In the PSA sheet disclosed herein, the thickness of the release layer is not particularly limited and can be suitably selected in accordance with the embodiments of the PSA sheet manufacturing, the use, and so on. For example, when the manufactured PSA sheet is stored and transported in a roll (in a form of a PSA sheet roll), a certain level of flexibility is required in the PSA sheet and thus the thickness of the release layer is suitably about 500 μm or smaller, preferably 200 μm or smaller, or more preferably 150 μm or smaller. From the standpoint of handlings (e.g., handling of the PSA sheet, workability when peeling the release layer from the middle layer), the release layer has a thickness of suitably 5 μm or greater, preferably 10 μm or greater, or more preferably 15 μm or greater (e.g., 20 μm or greater).
In the PSA sheet disclosed herein, the thickness of the non-releasing layer is not particularly limited and can be suitably selected in accordance with the embodiments of the PSA sheet manufacturing, the use, and so on. In usual, the non-releasing layer suitably has a thickness of about 2 μm to 200 μm. When the non-releasing layer is non-adhesive and is used as the substrate for the middle layer, its thickness is preferably 5 μm to 150 μm (e.g., 8 μm to 100 μm). When the non-releasing layer is adhesive and forms, with a middle layer, an adhesively double-faced PSA film, its thickness is preferably about 2 μm to 75 μm, or more preferably 3 μm to 50 μm (e.g., 5 μm to 30 μm). The non-releasing layer may have a single-layered structure or a multi-layered structure with two or more layers (typically, 2 to 5 layers, e.g., 2 to 3 layers). A single-layered non-releasing layer is advantageous in that extrusion of a PSA sheet is facile.
The PSA sheet disclosed herein can be obtained by co-extruding compositions corresponding to a release layer, a middle layer and a non-releasing layer to form a sheet (form a film). The co-extrusion can be carried out according to an inflation method, a T-die method, etc., generally used in manufacturing various multi-layered films.
As necessary, the PSA sheet can be uni-axially stretched lengthwise (in the extruding direction) or widthwise (in the direction perpendicular to the extruding direction), or bi-axially stretched lengthwise and widthwise. The lengthwise stretch ratio can be, for example, 1.01 to 10 (preferably 1.01 to 5, more preferably 1.01 to 3). The widthwise stretch ratio can be, for example, 1.01 to 8 (preferably 1.01 to 4, more preferably 1.01 to 2.5). The stretching can be performed in one step per axis, or in two or more steps in accordance with the intended use of the PSA sheet. For example, the stretch ratio of a first step can be 1.01 to 4 and the stretch ratio of a second step can be 1.01 to 2.5. The temperature at which stretching is performed is not particularly limited. From the standpoint of the stretching ability, etc., relative to the glass transition temperature (Tg) of the polymer constituting the release layer, stretching can be performed at a temperature of about (Tg−20)° C. to (Tg+50)° C.
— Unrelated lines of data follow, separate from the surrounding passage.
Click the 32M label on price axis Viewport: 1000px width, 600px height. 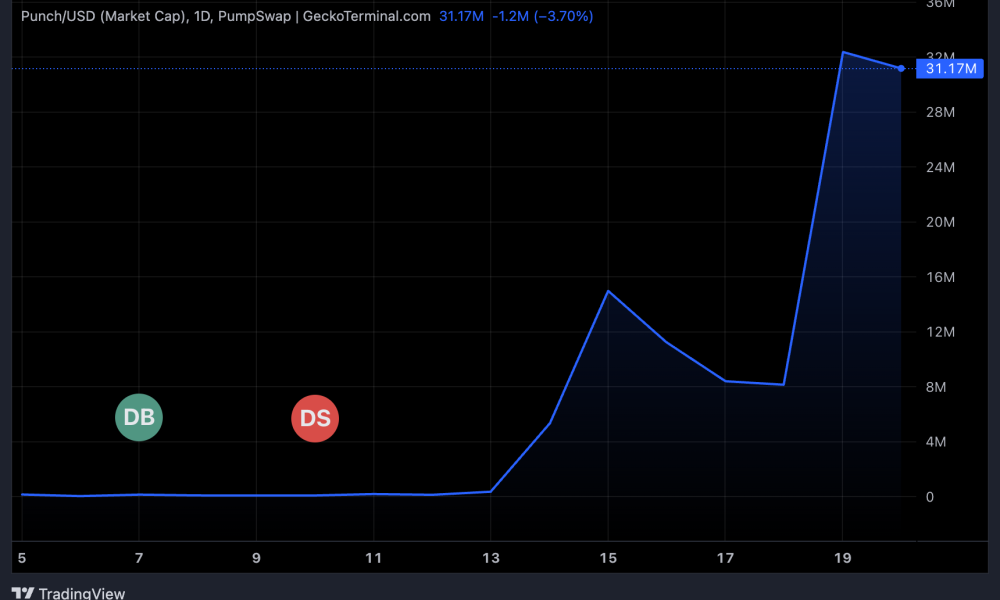pos(938,57)
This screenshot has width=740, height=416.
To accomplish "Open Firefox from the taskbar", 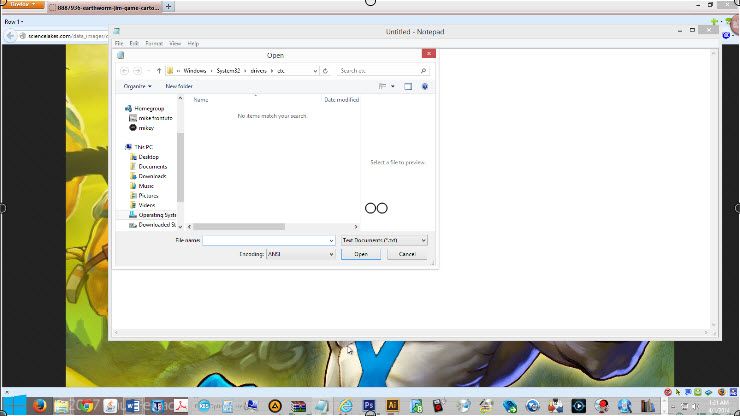I will (x=40, y=406).
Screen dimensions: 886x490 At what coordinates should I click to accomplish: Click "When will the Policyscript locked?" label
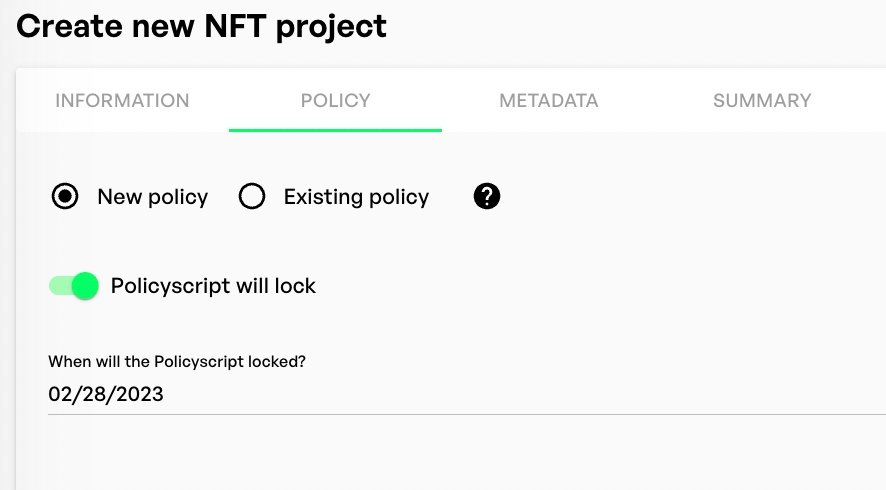click(177, 361)
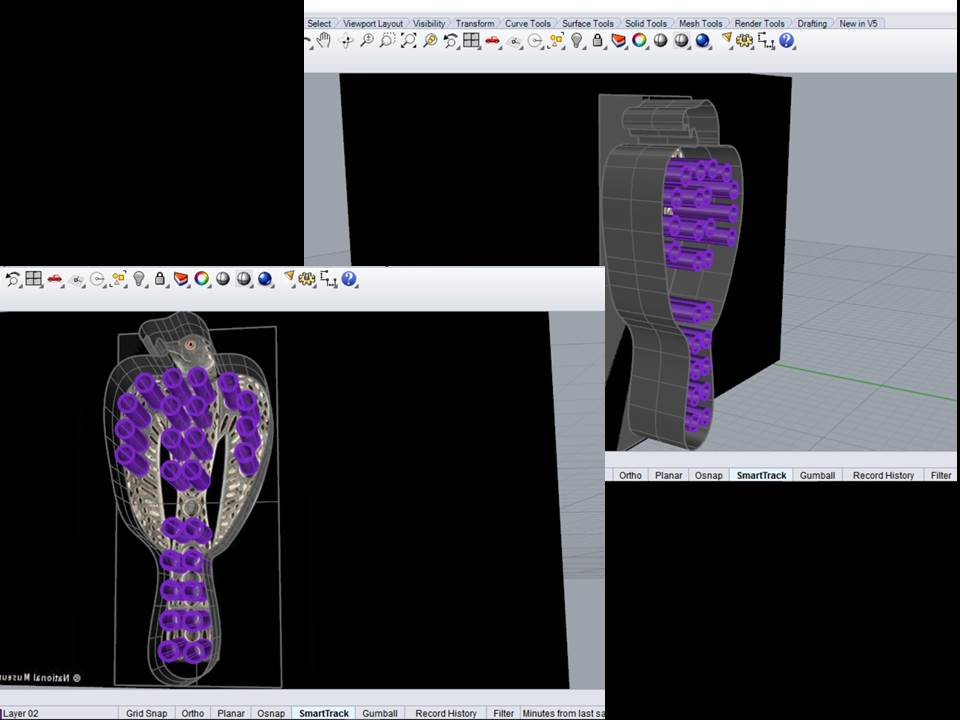This screenshot has height=720, width=960.
Task: Toggle Gumball in lower status bar
Action: (x=380, y=713)
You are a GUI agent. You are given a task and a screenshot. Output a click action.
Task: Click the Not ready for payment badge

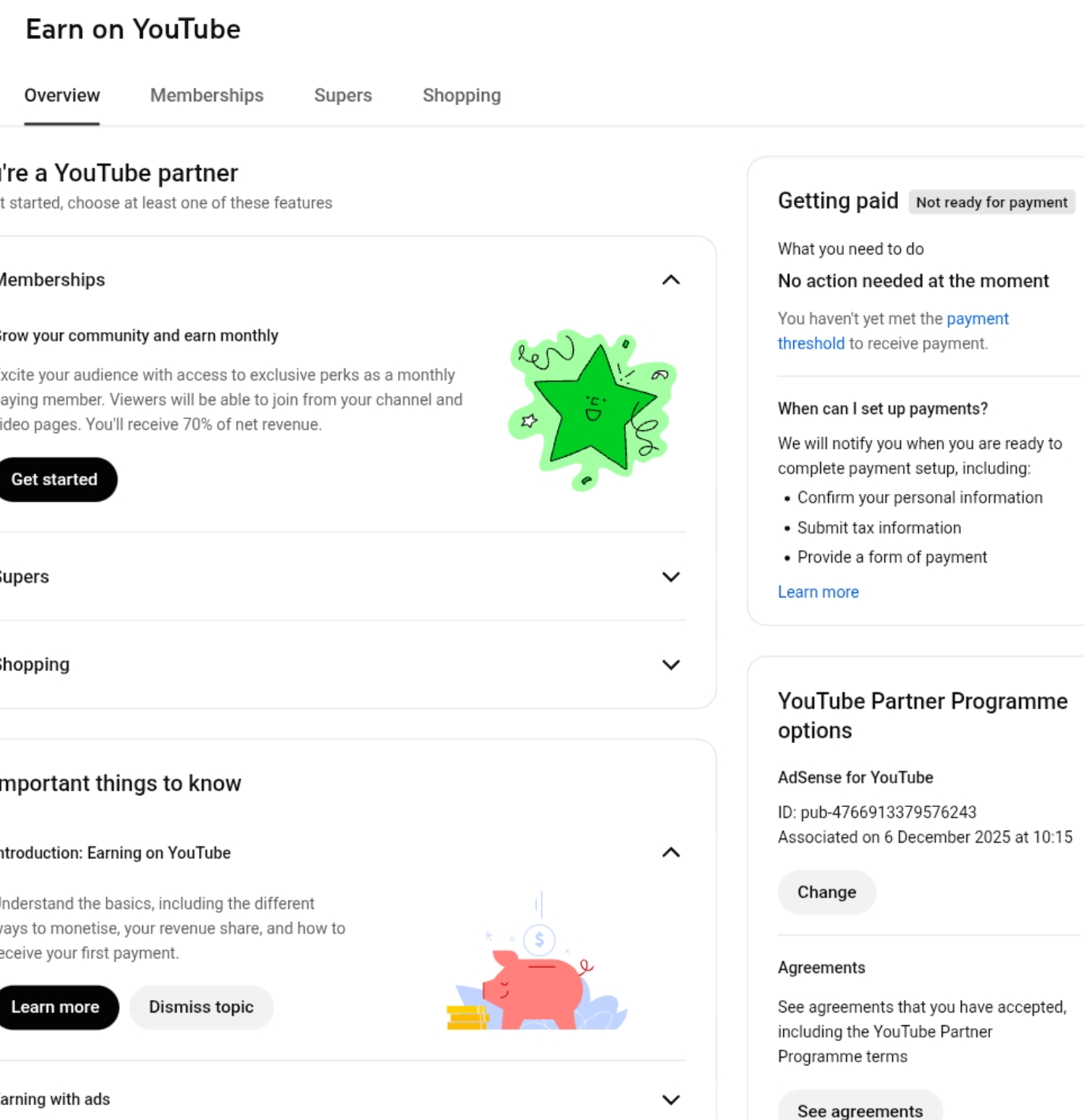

In another preferable embodiment of the PSA sheet disclosed herein, the middle layer exhibits an adhesive strength relative to a SUS plate (i.e., an adhesive strength required to peel off the first face of the middle layer from the SUS plate) of 1.0 N/20 mm or greater at a measurement temperature of 23° C., a tensile speed of 300 mm/min, and a peel angle of 180°. The adhesive strength can be measured in accordance with the procedures for measuring adhesive strength in Examples described later with reference to JIS Z 0237 (2000).
The preferable range of the adhesive strength of the PSA sheet disclosed herein may vary depending on the embodiment of the use of the PSA sheet. For instance, when the PSA sheet is used as an adhesively double-faced PSA film (i.e., when the non-releasing layer is adhesive), the middle layer preferably exhibits an adhesive strength of 2.5 N/20 mm or greater (typically 5.0 to 50.0 N/20 mm). In this case, the non-releasing layer preferably exhibits an adhesive strength of 1.0 N/20 mm or greater (typically 2.0 to 50.0 N/20 mm) when its second face is peeled off from a SUS plate. When the PSA sheet is used as a surface protection film, the middle layer preferably exhibits an adhesive strength of 0.01 to 10.0 N/20 mm.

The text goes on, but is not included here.